| Task objective |
The answer must be the lines from the one that holds "Task: Download the" through the final line of the data, copied exactly, with no pictures.

| Dataset excerpts |
○ ○ ○ ○
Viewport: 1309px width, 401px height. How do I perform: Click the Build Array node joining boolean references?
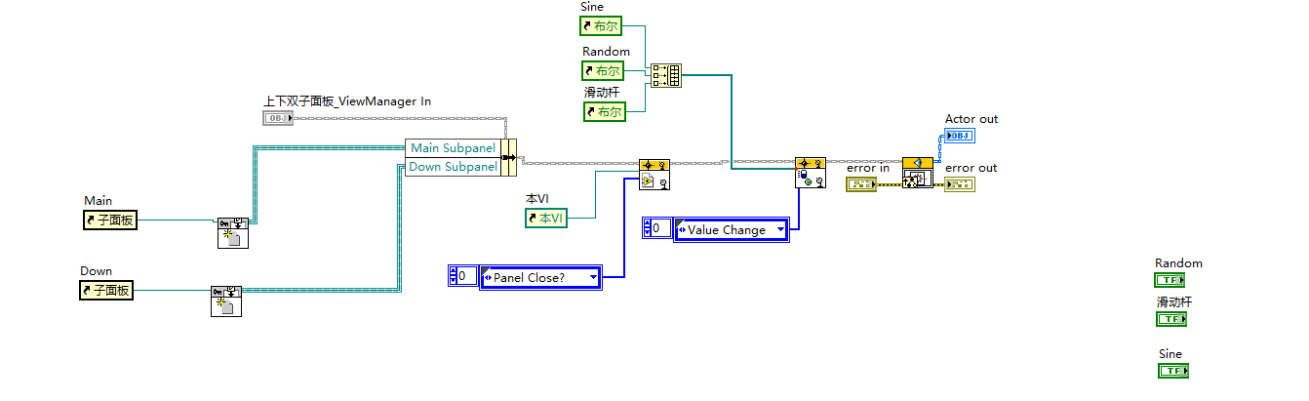pyautogui.click(x=666, y=76)
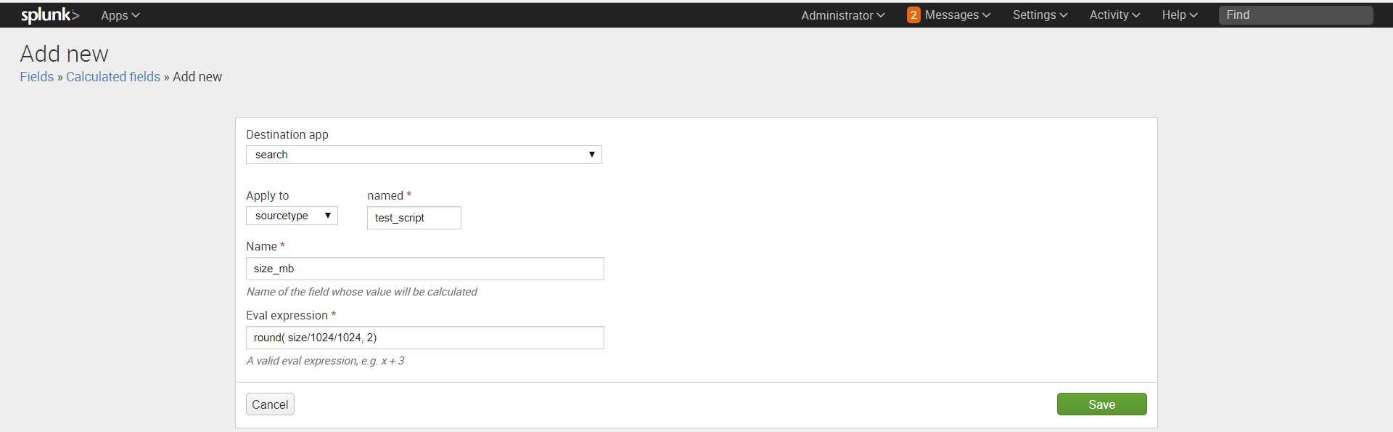The height and width of the screenshot is (432, 1393).
Task: Open the Calculated fields breadcrumb link
Action: (x=113, y=76)
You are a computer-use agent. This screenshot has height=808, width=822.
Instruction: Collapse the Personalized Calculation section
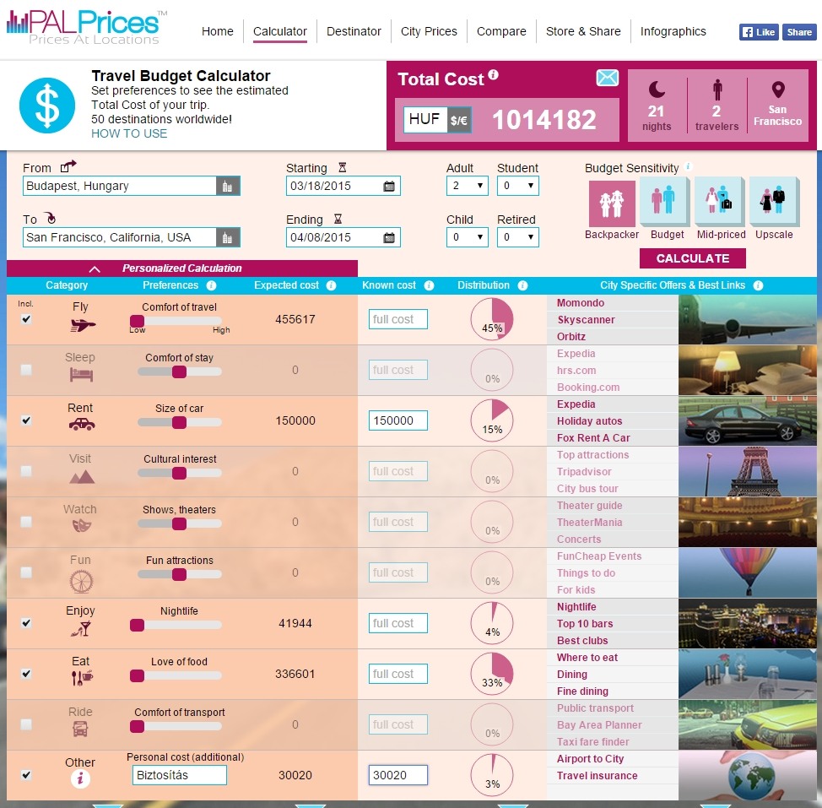(95, 268)
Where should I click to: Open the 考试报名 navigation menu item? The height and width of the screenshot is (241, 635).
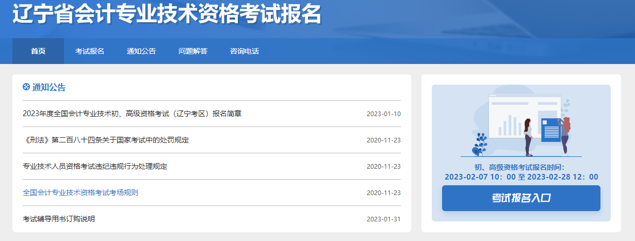coord(90,51)
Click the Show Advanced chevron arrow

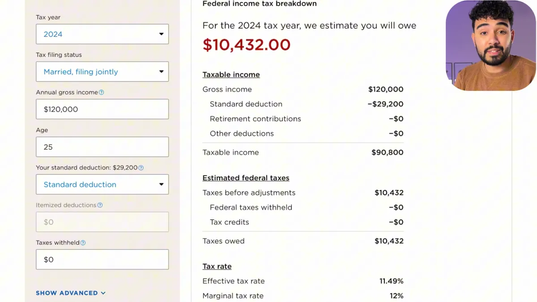click(103, 293)
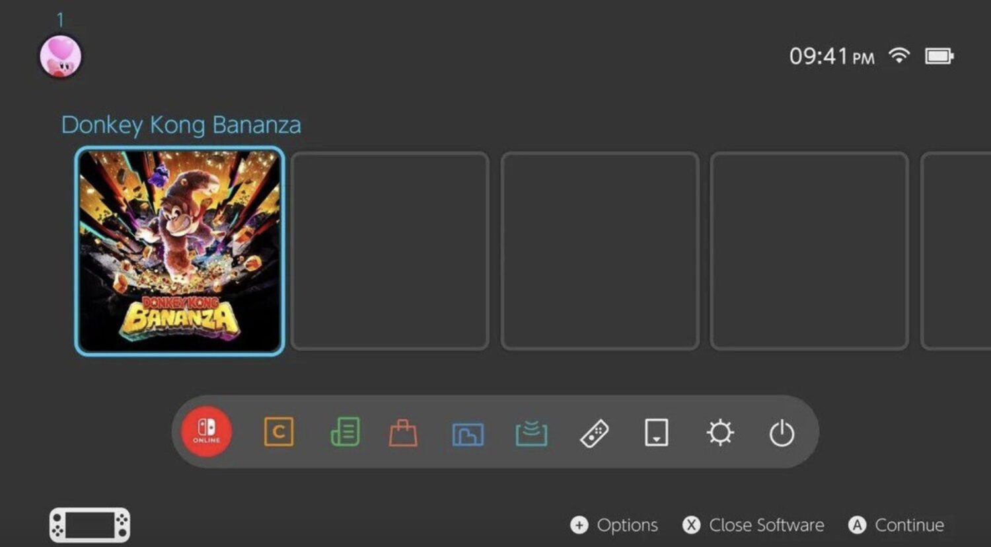Open Nintendo Switch Online red icon

(x=206, y=432)
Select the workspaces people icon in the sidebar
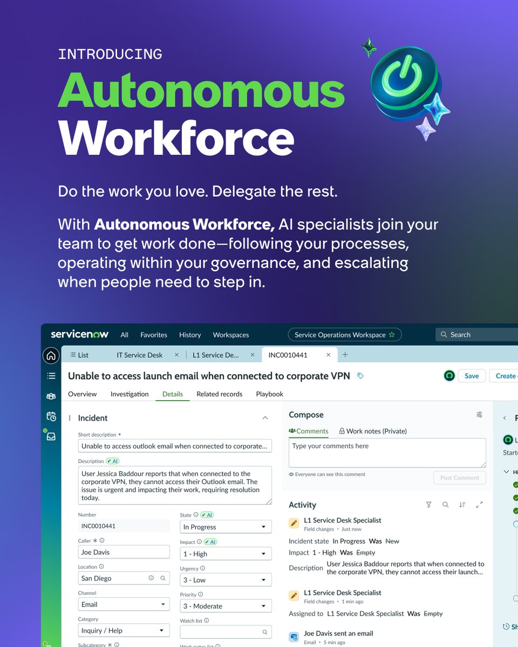Image resolution: width=518 pixels, height=647 pixels. (x=51, y=397)
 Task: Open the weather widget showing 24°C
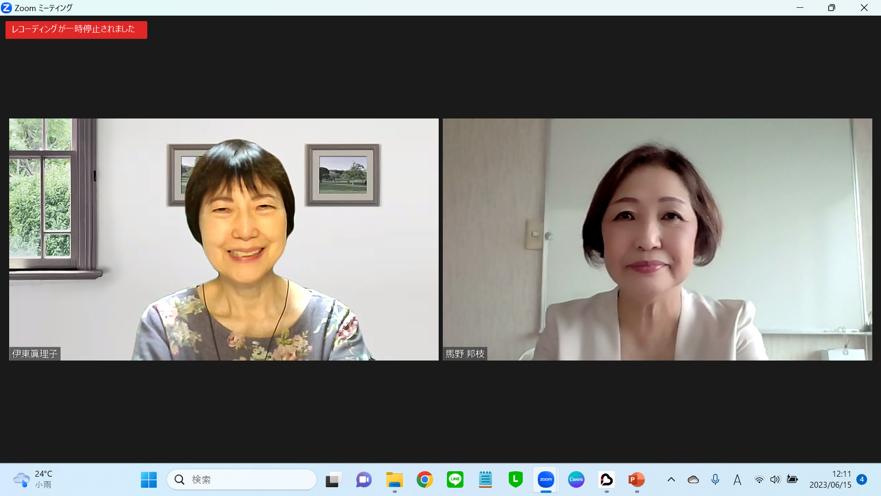coord(33,479)
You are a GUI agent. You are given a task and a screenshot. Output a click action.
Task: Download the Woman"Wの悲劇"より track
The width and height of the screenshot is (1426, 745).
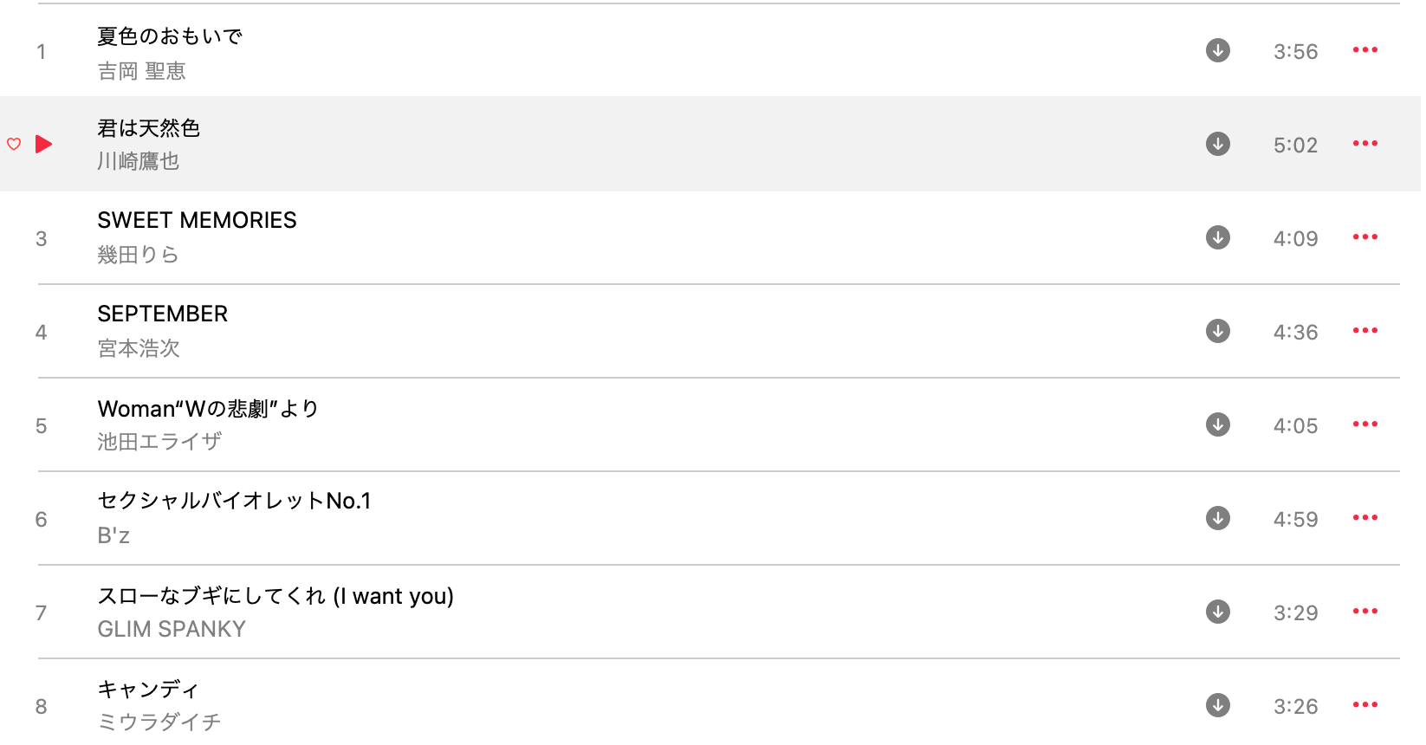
○ ○ ○ ○
| Output |
Task: Download the Woman"Wの悲劇"より track
The width and height of the screenshot is (1426, 745).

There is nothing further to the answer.